▶ PROBLEM: Write out the portion of the theseus documentation excerpt below that runs from "Additionally, it may" up to and including "structure per file.".

▶ SELECTED EXCERPT:
#####
Additionally, it may be necessary to supply a mapfile that tells
theseus which PDB structure files correspond to which sequences
in the alignment (see option -M and "FILE FORMATS" below). When
superpositioning based on a seqeunce alignment, theseus uses a
novel maximum likelihood algorithm for superpositioning multiple
structures that include arbitrary gaps and insertions relative
to each other. Unlike other algorithms for simultaneous
superpositioning of multiple structures, our Expectation-
Maximization algorithm uses all available data by including all
residues aligned with gaps in the calculations. In this mode,
if there are multiple structural models in a PDB file, theseus
only reads the first model in each file on the command line. In
other words, theseus treats the files on the command line as if
there were only one structure per file.
Example 1:
theseus -A cytc.aln -M cytc.filemap d1cih__.pdb d1csu__.pdb
d1kyow_.pdb
In the above example, d1cih__.pdb, d1csu__.pdb, and d1kyow_.pdb
are pdb files of cytochrome c domains from the SCOP database.
#####
▶ INFORMATION PROVIDED:
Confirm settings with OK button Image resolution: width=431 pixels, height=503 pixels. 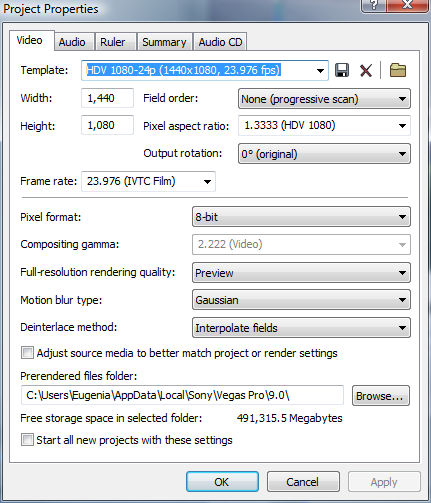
#####
▶ EXERCISE SOLUTION:
Additionally, it may be necessary to supply a mapfile that tells
theseus which PDB structure files correspond to which sequences
in the alignment (see option -M and "FILE FORMATS" below). When
superpositioning based on a seqeunce alignment, theseus uses a
novel maximum likelihood algorithm for superpositioning multiple
structures that include arbitrary gaps and insertions relative
to each other. Unlike other algorithms for simultaneous
superpositioning of multiple structures, our Expectation-
Maximization algorithm uses all available data by including all
residues aligned with gaps in the calculations. In this mode,
if there are multiple structural models in a PDB file, theseus
only reads the first model in each file on the command line. In
other words, theseus treats the files on the command line as if
there were only one structure per file.